Ludo, named after the Indian version of Parcheesi, is about an evil game that’ll do more than just bore you to death. A valiant genre attempt is made, and there’s plenty of hellacious gore, but Ludo tells two, very separated stories. Technically, the stories themselves are connected, but the way in which we’re transported from a modern-day shopping mall to biblical-looking caves is jarring beyond comprehension, and neither piece seems to fit snugly together. Filmmakers Qaushiq Mukherjee and Nikon are essentially banging a square peg into a round hold, trying hopelessly to make the two fractured objects become one, and spoiler alert – they don’t succeed.
Ludo begins by introducing a group of two girls and two boys, all of whom just want to fulfill their carnal instincts. It’s a typical Indian night, which means shitty rock concerts, skeevy hotel rooms, and nowhere to go, until one of the horny teens has an idea – boink in the mall after it’s closed! According to plan, everyone vacates the mall and leaves the hormone-driven heroes alone, except for an elderly couple begging for help. Seeing no other option, the kids agree, and get roped into playing a game with the two. You roll dice, follow the rules, and if you lose, you die. It’s here that the couple reveals themselves to be much more than drifters, and we learn where the game began its ravenous origins.
If you’ve seen Ouija, then, like me, you’ll probably have board-game-turned-horror-movie induced PTSD after watching Ludo. Killer toys are horrifying, just ask Chucky or Dolly, but a killer Parker Brothers game (or whatever the Indian equivalent to Parker Brothers is)? I get that Ludo is supposed to be more fun than scary, but it’s entirely too disjointed to be either, even in small doses.
We’re initially promised a sexual nightmare brought upon by children who are far too obsessed with getting laid, but then are thrown a tonal curveball that’s miles away from the strike zone. Instead, we find that story arc cut drastically short in favor of the game’s dark beginning. Qaushiq Mukherjee and Nikon speed through the film’s sultry opening in order to introduce a dangerous toy, then just as we’re getting a grip of the challenge at hand, the directors switch gears and start from square one. It’s a bold strategy, but one that certainly doesn’t pay off.
The split narrative kills whatever momentum Ludo is able to build while stumbling drunkenly around an abandon mall, as the children we invest in are completely ignored come a more ancient second half. Q and Nikon begin by introducing four characters, complete with still-frame name cards, but they’re disregarded once an old, seemingly random woman whips her game board out. From here, the film goes back in time to a setting filled with caves, temples, and a magical flute key that unlocks unspeakable playtime demons. A family curse is raised, the game claims many lives, and we repeatedly question why so much time was spent building previous angles that are cut short moments later.
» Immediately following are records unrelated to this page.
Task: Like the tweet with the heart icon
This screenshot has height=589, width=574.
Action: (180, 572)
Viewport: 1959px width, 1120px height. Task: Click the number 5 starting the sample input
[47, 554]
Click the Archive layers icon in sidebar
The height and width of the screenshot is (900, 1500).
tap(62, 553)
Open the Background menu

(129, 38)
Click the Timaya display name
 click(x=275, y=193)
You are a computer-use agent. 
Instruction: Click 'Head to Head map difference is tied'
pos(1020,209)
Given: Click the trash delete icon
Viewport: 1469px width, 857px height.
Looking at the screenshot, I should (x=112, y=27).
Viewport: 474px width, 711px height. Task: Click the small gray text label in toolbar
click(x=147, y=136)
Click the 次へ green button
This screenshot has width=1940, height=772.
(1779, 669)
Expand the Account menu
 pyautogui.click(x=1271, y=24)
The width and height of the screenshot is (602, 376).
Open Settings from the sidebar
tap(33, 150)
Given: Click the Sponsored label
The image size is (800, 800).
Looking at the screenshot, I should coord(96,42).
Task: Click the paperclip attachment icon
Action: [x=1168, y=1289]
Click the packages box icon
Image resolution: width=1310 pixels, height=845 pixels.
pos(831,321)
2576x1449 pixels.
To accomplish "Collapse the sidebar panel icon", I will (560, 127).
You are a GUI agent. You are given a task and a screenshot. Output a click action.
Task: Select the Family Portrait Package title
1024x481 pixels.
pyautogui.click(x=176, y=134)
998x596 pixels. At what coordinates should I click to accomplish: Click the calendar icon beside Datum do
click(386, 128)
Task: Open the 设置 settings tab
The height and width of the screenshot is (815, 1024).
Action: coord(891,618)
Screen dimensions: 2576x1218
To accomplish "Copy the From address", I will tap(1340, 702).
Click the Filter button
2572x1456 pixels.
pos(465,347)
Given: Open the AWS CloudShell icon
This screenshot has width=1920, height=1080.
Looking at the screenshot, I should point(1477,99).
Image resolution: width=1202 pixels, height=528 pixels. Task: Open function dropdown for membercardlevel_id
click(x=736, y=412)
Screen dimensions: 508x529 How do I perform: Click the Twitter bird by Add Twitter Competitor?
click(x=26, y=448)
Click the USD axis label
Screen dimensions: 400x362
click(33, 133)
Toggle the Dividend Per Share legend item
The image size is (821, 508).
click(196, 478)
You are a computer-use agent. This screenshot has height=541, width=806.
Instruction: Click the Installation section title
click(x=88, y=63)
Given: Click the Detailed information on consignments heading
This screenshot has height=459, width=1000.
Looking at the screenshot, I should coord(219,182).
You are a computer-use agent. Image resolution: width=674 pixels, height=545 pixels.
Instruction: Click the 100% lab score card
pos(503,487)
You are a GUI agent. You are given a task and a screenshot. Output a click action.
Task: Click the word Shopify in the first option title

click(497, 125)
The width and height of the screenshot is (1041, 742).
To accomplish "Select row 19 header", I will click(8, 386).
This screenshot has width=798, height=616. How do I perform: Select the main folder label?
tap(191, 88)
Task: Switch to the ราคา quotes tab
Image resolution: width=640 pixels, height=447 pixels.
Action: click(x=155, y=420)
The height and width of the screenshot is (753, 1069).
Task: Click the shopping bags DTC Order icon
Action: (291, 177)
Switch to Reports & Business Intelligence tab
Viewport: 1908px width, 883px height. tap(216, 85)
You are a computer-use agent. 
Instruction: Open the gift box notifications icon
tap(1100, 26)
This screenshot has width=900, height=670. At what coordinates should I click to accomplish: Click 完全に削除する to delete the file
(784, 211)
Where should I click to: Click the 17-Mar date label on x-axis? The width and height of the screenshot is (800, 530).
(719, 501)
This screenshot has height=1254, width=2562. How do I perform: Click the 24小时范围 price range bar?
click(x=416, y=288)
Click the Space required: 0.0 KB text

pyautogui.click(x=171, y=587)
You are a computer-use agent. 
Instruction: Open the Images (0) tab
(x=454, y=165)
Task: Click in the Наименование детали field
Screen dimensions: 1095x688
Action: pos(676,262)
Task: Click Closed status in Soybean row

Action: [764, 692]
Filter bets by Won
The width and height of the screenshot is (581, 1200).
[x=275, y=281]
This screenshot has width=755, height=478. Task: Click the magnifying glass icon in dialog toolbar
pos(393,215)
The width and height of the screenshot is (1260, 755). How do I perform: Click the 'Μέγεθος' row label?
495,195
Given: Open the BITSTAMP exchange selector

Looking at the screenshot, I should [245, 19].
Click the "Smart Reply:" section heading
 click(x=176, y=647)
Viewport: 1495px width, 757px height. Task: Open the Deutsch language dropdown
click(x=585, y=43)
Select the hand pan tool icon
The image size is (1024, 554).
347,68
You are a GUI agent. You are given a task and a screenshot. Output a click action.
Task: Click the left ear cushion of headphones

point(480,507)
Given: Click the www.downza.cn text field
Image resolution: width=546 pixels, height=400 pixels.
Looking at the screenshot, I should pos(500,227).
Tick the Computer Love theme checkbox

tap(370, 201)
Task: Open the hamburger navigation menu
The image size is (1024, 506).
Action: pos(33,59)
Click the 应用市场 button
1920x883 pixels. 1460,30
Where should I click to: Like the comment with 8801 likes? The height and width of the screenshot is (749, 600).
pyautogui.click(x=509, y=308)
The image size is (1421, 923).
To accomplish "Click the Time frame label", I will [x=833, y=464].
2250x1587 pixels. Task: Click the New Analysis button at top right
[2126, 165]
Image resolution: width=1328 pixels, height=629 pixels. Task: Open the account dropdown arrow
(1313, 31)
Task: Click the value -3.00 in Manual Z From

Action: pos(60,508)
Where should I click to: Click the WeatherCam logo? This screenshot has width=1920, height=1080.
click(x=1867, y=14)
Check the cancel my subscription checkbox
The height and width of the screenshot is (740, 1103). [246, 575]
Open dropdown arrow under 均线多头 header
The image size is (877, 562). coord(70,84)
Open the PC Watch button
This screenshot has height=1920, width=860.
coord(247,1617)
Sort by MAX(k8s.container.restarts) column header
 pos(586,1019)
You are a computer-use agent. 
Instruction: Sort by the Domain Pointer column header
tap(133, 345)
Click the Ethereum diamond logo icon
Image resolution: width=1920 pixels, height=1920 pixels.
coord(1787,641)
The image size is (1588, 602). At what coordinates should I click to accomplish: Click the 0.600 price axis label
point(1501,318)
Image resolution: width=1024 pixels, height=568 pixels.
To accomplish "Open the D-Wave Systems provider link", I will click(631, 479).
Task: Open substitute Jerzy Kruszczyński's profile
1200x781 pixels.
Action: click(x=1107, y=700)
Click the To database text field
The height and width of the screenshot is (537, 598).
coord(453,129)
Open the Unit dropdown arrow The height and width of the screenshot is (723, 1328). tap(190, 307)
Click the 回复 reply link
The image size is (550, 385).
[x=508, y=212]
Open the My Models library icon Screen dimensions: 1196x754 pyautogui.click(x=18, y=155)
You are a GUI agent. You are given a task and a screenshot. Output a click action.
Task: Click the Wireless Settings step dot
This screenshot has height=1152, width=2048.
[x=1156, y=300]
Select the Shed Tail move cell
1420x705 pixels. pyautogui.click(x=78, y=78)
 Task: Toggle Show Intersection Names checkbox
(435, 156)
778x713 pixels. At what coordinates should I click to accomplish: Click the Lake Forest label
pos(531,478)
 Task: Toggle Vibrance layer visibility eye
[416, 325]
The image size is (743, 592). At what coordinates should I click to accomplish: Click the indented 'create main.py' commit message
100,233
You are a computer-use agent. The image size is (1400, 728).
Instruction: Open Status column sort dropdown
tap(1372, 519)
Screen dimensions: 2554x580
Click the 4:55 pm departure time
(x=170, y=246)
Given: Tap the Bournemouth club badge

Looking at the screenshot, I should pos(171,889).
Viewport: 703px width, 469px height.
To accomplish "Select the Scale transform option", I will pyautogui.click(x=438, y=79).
While Ludo might be a tonal jumble of mismatching stories, there’s some stellar gore here, and a bonkers approach to filmmaking. This is meant as a compliment, but the overall tone is that of a former music video director, who loves playing around with frantic, high-octane intensity. Heavy metal riffs blare for a majority of the opening, which wasn’t expected from an Indian film, and there’s a cheeky attempt to turn cultural prudeness into a horror movie’s ideal concept. It’s like these characters have never seen a horror flick, and are trying incredibly hard just to die – aka have sex as quickly as possible. Silly horror movie kiddies, don’t they know sex equals death?
Ludo is two extremely different movies smushed into one freakish form, and while there’s a few highlights worth mentioning (very few), most of the film is much duller than expected. Empty malls with no security, old-testament-looking origins, and threats of a sequel? What we have here is a horror movie with an identity crisis, and a plot of ideas with little connection. One moment the children are being killed, the next they’re being petted by the same immortal grandma who chased them – and that’s just a taste of the confusion in store for you. Do yourself a favor and just play Monopoly with your family instead, there’s no way it can be any less horrific than the cinematic experience you’d otherwise endure.
Ludo, based on Indian Parcheesi, is about as fun as watching an all-day Risk tournament.